__Task directions__. When you respond, restate each record exactly as it is given.

START Records to use

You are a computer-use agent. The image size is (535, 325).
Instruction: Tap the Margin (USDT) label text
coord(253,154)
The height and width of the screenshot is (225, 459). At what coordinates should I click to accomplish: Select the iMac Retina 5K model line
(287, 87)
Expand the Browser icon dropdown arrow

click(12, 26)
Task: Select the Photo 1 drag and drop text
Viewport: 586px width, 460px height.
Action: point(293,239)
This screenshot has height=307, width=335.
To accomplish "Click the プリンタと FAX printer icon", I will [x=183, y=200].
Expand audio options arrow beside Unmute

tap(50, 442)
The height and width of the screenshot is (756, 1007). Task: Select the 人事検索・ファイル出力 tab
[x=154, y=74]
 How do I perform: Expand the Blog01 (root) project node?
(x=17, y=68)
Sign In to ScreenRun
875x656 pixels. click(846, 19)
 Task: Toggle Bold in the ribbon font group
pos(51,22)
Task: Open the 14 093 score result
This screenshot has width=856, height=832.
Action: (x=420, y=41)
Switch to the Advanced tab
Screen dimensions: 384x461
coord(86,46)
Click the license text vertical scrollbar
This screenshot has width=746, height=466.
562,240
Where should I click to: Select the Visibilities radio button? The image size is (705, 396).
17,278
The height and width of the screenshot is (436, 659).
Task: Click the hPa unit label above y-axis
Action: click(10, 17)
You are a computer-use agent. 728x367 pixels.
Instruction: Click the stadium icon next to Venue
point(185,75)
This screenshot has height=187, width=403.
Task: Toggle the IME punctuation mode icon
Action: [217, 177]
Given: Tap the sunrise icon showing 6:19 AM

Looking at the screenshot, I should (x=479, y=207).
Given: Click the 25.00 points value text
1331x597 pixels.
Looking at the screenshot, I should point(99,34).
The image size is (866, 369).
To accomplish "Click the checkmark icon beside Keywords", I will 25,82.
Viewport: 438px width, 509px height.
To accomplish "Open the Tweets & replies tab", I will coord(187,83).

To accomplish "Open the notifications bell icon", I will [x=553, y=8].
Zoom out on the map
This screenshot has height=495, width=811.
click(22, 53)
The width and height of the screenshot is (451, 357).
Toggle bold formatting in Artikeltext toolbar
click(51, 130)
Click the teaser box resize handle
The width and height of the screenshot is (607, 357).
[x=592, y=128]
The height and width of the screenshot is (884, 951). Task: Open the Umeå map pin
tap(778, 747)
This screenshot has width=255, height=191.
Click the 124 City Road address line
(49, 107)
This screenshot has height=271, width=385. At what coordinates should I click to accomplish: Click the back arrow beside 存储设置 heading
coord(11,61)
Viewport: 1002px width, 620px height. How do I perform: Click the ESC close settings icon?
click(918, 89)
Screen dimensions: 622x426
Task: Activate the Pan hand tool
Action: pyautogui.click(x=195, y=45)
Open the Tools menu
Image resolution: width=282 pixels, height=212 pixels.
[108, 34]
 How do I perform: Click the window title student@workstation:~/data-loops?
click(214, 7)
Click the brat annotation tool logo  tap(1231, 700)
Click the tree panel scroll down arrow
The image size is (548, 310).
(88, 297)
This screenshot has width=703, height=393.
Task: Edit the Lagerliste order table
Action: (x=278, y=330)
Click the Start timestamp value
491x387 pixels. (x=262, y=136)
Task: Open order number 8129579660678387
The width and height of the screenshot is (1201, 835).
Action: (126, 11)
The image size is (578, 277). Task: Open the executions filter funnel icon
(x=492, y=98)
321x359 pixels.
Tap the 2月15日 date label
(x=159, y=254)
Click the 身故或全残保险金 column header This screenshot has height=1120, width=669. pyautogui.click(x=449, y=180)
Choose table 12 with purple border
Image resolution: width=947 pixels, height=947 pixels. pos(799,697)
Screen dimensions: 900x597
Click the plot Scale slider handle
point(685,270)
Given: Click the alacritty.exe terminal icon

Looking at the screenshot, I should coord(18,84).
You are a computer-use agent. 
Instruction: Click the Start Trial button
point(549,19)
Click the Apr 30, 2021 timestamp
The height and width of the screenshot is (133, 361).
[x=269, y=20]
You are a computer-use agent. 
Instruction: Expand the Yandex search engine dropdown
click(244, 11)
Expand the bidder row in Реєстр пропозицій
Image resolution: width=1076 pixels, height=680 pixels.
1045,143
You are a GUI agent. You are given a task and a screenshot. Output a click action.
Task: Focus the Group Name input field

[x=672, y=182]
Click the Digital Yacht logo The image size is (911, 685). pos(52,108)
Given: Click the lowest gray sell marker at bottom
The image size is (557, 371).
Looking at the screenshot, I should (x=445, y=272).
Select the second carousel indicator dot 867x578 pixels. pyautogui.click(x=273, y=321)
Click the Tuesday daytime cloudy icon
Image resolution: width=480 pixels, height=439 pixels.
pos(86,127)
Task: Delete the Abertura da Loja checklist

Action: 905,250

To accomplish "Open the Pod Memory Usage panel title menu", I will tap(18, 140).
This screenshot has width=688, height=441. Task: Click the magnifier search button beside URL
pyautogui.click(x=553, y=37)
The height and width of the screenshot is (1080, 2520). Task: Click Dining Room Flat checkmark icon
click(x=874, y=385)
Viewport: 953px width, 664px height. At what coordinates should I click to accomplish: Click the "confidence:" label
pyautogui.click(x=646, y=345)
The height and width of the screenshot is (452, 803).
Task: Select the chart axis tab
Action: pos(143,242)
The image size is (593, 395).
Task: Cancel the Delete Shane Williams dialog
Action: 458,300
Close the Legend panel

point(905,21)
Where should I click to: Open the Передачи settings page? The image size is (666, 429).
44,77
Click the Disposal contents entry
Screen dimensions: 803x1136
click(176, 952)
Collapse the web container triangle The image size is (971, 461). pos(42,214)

END Records to use

__Your solution__.
You are a computer-use agent. The image size is (535, 325).
Instruction: Tap the Margin (USDT) label text
coord(253,154)
The height and width of the screenshot is (225, 459). At what coordinates should I click to accomplish: Select the iMac Retina 5K model line
(287, 87)
Expand the Browser icon dropdown arrow

click(12, 26)
Task: Select the Photo 1 drag and drop text
Viewport: 586px width, 460px height.
Action: point(293,239)
This screenshot has height=307, width=335.
To accomplish "Click the プリンタと FAX printer icon", I will [x=183, y=200].
Expand audio options arrow beside Unmute

tap(50, 442)
The height and width of the screenshot is (756, 1007). Task: Select the 人事検索・ファイル出力 tab
[x=154, y=74]
 How do I perform: Expand the Blog01 (root) project node?
(x=17, y=68)
Sign In to ScreenRun
875x656 pixels. click(846, 19)
 Task: Toggle Bold in the ribbon font group
pos(51,22)
Task: Open the 14 093 score result
This screenshot has width=856, height=832.
Action: (x=420, y=41)
Switch to the Advanced tab
Screen dimensions: 384x461
coord(86,46)
Click the license text vertical scrollbar
This screenshot has width=746, height=466.
562,240
Where should I click to: Select the Visibilities radio button? The image size is (705, 396).
17,278
The height and width of the screenshot is (436, 659).
Task: Click the hPa unit label above y-axis
Action: click(10, 17)
You are a computer-use agent. 728x367 pixels.
Instruction: Click the stadium icon next to Venue
point(185,75)
This screenshot has height=187, width=403.
Task: Toggle the IME punctuation mode icon
Action: [217, 177]
Given: Tap the sunrise icon showing 6:19 AM

Looking at the screenshot, I should (x=479, y=207).
Given: Click the 25.00 points value text
1331x597 pixels.
Looking at the screenshot, I should point(99,34).
The image size is (866, 369).
To accomplish "Click the checkmark icon beside Keywords", I will 25,82.
Viewport: 438px width, 509px height.
To accomplish "Open the Tweets & replies tab", I will coord(187,83).

To accomplish "Open the notifications bell icon", I will [x=553, y=8].
Zoom out on the map
This screenshot has height=495, width=811.
click(22, 53)
The width and height of the screenshot is (451, 357).
Toggle bold formatting in Artikeltext toolbar
click(51, 130)
Click the teaser box resize handle
The width and height of the screenshot is (607, 357).
[x=592, y=128]
The height and width of the screenshot is (884, 951). Task: Open the Umeå map pin
tap(778, 747)
This screenshot has width=255, height=191.
Click the 124 City Road address line
(49, 107)
This screenshot has height=271, width=385. At what coordinates should I click to accomplish: Click the back arrow beside 存储设置 heading
coord(11,61)
Viewport: 1002px width, 620px height. How do I perform: Click the ESC close settings icon?
click(918, 89)
Screen dimensions: 622x426
Task: Activate the Pan hand tool
Action: pyautogui.click(x=195, y=45)
Open the Tools menu
Image resolution: width=282 pixels, height=212 pixels.
[108, 34]
 How do I perform: Click the window title student@workstation:~/data-loops?
click(214, 7)
Click the brat annotation tool logo  tap(1231, 700)
Click the tree panel scroll down arrow
The image size is (548, 310).
(88, 297)
This screenshot has width=703, height=393.
Task: Edit the Lagerliste order table
Action: (x=278, y=330)
Click the Start timestamp value
491x387 pixels. (x=262, y=136)
Task: Open order number 8129579660678387
The width and height of the screenshot is (1201, 835).
Action: (126, 11)
The image size is (578, 277). Task: Open the executions filter funnel icon
(x=492, y=98)
321x359 pixels.
Tap the 2月15日 date label
(x=159, y=254)
Click the 身故或全残保险金 column header This screenshot has height=1120, width=669. pyautogui.click(x=449, y=180)
Choose table 12 with purple border
Image resolution: width=947 pixels, height=947 pixels. pos(799,697)
Screen dimensions: 900x597
Click the plot Scale slider handle
point(685,270)
Given: Click the alacritty.exe terminal icon

Looking at the screenshot, I should coord(18,84).
You are a computer-use agent. 
Instruction: Click the Start Trial button
point(549,19)
Click the Apr 30, 2021 timestamp
The height and width of the screenshot is (133, 361).
[x=269, y=20]
You are a computer-use agent. 
Instruction: Expand the Yandex search engine dropdown
click(244, 11)
Expand the bidder row in Реєстр пропозицій
Image resolution: width=1076 pixels, height=680 pixels.
1045,143
You are a GUI agent. You are given a task and a screenshot. Output a click action.
Task: Focus the Group Name input field

[x=672, y=182]
Click the Digital Yacht logo The image size is (911, 685). pos(52,108)
Given: Click the lowest gray sell marker at bottom
The image size is (557, 371).
Looking at the screenshot, I should (x=445, y=272).
Select the second carousel indicator dot 867x578 pixels. pyautogui.click(x=273, y=321)
Click the Tuesday daytime cloudy icon
Image resolution: width=480 pixels, height=439 pixels.
pos(86,127)
Task: Delete the Abertura da Loja checklist

Action: 905,250

To accomplish "Open the Pod Memory Usage panel title menu", I will tap(18, 140).
This screenshot has width=688, height=441. Task: Click the magnifier search button beside URL
pyautogui.click(x=553, y=37)
The height and width of the screenshot is (1080, 2520). Task: Click Dining Room Flat checkmark icon
click(x=874, y=385)
Viewport: 953px width, 664px height. At what coordinates should I click to accomplish: Click the "confidence:" label
pyautogui.click(x=646, y=345)
The height and width of the screenshot is (452, 803).
Task: Select the chart axis tab
Action: pos(143,242)
The image size is (593, 395).
Task: Cancel the Delete Shane Williams dialog
Action: 458,300
Close the Legend panel

point(905,21)
Where should I click to: Open the Передачи settings page? The image size is (666, 429).
44,77
Click the Disposal contents entry
Screen dimensions: 803x1136
click(176, 952)
Collapse the web container triangle The image size is (971, 461). pos(42,214)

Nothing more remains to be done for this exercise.